Aim of the exercise - Recast the material from the line containing "Where should I click to: Click the check" through the line containing "Looking at the" as a Markdown table with the columns No. and Entry, numbering each row and skipping blank lines.

Stored records -
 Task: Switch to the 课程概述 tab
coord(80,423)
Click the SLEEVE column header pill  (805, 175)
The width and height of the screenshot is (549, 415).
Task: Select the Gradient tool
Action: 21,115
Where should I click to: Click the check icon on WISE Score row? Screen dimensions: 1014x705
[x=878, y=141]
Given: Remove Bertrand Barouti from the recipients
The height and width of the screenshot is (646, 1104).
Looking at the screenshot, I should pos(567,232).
--
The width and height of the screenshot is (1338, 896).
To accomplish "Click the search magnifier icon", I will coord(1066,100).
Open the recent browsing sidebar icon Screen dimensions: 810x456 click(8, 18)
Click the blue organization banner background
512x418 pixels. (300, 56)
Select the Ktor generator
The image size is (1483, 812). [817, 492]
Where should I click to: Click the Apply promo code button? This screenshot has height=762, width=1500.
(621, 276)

The completed task -
| No. | Entry |
|---|---|
| 1 | Where should I click to: Click the check icon on WISE Score row? Screen dimensions: 1014x705 |
| 2 | [x=878, y=141] |
| 3 | Given: Remove Bertrand Barouti from the recipients |
| 4 | The height and width of the screenshot is (646, 1104). |
| 5 | Looking at the screenshot, I should pos(567,232). |